25/06/2026
Cuando hablamos de la experiencia de un huésped, solemos pensar en la recepción, el desayuno, la atención del personal o incluso la decoración de la habitación.
Pero hay un elemento invisible que tiene un impacto directo en la satisfacción del cliente y en la rentabilidad del establecimiento: el protector de colchón.
En hotelería, un protector de colchón juega en una liga muy distinta a la doméstica. Tiene que proteger una de las inversiones más importantes de la habitación, soportar lavados industriales constantes y garantizar los máximos estándares de higiene y seguridad.
¿Qué debe tener un buen protector de colchón profesional?
✅ Impermeabilidad transpirable
Protege el colchón frente a líquidos y manchas, pero permite que el tejido respire.

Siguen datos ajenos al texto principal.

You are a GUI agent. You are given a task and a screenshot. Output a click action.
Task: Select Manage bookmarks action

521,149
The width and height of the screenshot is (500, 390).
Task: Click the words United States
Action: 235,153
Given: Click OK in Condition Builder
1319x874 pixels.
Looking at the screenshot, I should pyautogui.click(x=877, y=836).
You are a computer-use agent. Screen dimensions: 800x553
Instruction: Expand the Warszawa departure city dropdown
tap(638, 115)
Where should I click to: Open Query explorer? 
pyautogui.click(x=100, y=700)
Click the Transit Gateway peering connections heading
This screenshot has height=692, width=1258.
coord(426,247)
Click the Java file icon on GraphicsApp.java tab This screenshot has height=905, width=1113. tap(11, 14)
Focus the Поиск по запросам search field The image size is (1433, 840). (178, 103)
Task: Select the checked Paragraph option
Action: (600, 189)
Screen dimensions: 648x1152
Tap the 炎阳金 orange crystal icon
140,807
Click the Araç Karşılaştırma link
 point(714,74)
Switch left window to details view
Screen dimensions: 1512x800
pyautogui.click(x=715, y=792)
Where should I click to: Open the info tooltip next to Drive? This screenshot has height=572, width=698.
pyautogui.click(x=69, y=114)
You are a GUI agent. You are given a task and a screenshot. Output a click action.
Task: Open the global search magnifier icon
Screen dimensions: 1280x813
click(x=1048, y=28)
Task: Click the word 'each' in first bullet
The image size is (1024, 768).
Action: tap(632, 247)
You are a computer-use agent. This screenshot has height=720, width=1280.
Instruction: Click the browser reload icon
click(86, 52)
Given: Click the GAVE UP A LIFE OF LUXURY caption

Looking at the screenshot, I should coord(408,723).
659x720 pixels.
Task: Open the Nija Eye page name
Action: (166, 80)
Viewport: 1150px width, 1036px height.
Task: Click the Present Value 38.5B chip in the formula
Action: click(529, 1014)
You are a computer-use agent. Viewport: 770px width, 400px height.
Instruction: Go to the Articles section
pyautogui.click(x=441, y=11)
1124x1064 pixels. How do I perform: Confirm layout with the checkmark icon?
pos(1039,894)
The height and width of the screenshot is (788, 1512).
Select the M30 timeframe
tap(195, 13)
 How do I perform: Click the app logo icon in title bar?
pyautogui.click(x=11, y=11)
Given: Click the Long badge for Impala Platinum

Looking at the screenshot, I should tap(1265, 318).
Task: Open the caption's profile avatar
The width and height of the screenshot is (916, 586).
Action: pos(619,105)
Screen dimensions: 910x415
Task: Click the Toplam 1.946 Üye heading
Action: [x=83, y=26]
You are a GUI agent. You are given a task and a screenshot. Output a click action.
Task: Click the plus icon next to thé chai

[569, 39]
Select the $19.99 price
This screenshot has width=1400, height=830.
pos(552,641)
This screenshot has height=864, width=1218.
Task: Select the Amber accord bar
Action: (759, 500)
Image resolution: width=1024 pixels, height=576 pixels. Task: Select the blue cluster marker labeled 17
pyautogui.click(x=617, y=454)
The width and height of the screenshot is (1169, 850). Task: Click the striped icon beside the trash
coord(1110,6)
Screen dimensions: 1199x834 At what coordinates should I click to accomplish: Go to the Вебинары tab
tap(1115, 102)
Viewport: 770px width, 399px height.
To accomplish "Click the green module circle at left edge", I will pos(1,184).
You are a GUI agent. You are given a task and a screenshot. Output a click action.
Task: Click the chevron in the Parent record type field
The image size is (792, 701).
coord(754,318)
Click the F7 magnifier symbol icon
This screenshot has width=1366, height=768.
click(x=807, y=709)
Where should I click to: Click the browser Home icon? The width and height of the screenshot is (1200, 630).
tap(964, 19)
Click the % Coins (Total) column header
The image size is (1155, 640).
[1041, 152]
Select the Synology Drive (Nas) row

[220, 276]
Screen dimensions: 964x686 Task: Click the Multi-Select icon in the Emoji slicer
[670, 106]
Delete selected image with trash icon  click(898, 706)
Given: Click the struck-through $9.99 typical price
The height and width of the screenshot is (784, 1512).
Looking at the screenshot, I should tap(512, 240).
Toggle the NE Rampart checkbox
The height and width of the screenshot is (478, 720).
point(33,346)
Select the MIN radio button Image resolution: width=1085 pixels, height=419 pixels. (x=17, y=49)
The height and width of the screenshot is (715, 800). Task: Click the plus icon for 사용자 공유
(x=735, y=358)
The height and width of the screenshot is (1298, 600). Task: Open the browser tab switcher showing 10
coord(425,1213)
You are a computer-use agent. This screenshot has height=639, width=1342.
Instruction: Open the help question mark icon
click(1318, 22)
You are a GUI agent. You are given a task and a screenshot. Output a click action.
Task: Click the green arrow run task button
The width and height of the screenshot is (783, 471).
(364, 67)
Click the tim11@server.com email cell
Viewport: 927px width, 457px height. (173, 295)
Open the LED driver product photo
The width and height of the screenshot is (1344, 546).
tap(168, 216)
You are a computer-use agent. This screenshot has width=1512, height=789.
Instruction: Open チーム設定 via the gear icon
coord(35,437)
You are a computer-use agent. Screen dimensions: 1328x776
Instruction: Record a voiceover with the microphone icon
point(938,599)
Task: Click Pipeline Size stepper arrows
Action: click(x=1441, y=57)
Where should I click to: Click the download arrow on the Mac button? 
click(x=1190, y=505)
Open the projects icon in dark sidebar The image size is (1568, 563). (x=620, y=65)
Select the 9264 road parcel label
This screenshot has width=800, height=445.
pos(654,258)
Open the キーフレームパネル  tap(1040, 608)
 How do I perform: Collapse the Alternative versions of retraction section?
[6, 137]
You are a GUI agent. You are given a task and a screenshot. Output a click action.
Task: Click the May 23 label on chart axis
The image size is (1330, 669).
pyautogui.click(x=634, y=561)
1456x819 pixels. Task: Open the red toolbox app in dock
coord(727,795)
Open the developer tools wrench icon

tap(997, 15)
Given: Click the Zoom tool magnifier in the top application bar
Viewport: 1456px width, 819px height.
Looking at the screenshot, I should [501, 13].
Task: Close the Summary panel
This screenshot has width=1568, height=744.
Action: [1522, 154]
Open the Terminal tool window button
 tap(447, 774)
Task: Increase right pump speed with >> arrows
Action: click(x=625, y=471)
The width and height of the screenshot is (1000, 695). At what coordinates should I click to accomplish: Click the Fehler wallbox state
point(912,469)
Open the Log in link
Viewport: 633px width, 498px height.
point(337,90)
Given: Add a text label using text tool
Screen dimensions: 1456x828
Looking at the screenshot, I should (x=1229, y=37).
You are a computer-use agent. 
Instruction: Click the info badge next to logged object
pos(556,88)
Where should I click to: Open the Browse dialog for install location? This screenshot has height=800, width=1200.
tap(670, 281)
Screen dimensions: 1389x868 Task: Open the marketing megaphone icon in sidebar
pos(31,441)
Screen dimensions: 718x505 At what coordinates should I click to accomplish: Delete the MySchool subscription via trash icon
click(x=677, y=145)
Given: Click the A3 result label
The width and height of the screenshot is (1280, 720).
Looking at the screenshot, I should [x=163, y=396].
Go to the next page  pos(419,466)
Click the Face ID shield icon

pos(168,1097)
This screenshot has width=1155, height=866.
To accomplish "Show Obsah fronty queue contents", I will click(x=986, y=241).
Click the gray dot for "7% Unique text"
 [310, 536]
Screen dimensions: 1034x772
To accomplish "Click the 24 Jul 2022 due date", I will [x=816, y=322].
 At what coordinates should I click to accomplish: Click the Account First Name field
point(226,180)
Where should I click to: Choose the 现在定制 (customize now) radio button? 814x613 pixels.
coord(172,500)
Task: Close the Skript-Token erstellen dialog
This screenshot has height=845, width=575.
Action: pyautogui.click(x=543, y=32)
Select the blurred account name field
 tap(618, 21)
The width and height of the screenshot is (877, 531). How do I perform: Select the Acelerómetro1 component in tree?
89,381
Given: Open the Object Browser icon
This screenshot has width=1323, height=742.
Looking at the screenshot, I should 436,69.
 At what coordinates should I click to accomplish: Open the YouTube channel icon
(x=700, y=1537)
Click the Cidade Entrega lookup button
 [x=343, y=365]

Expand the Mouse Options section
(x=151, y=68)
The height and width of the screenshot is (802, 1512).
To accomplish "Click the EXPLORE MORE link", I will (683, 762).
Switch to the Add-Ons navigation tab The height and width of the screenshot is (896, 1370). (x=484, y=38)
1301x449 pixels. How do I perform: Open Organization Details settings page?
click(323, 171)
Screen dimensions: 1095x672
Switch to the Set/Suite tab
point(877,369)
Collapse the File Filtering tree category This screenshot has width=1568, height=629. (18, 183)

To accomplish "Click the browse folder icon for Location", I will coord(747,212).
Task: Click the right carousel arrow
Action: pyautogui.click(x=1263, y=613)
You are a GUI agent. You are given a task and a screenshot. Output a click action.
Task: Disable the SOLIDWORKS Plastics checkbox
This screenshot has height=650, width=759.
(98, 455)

La clave es proteger sin generar calor, humedad ni sensación de plástico.
✅ Resistencia al lavado industrial
Debe mantener sus propiedades tras decenas o incluso cientos de lavados a altas temperaturas. La durabilidad impacta directamente en la rentabilidad del establecimiento.
✅ Seguridad contra incendios
El cumplimiento de normativas como UNE-EN 597-1 y 597-2 es un aspecto fundamental en el sector hotelero y contract.
✅ Protección higiénica avanzada
Los tratamientos antiácaros, antibacterianos y las barreras frente a chinches son cada vez más valorados por hoteles y alojamientos turísticos.
✅ Ajuste perfecto
Un protector debe permanecer en su sitio durante toda la noche. Un buen sistema de ajuste garantiza protección y comodidad.
✅ Confort y silencio
Si el huésped nota el protector, algo no se ha hecho bien. El descanso debe ser la prioridad.
✅ Certificaciones de calidad
Sellos como Oeko-Tex aportan confianza y garantizan la ausencia de sustancias nocivas en contacto con la piel.
Ahora bien, existe una diferencia importante entre lo que un producto necesita para entrar en la conversación y lo que realmente le permite destacar.
Los requisitos de entrada son claros:
• Impermeabilidad.
• Resistencia al lavado industrial.
• Cumplimiento normativo y seguridad.
Pero los factores que marcan la diferencia son otros:
• Transpirabilidad real.
• Protección avanzada frente a chinches y alérgenos.
• Tacto confortable y silencioso.
• Certificaciones visibles y reconocidas.
• Durabilidad demostrable.
El primer bloque permite competir. El segundo es el que genera confianza, justifica el precio y termina inclinando la decisión de compra.
Porque en hotelería, el descanso no es un detalle: es el producto y en lo sabemos.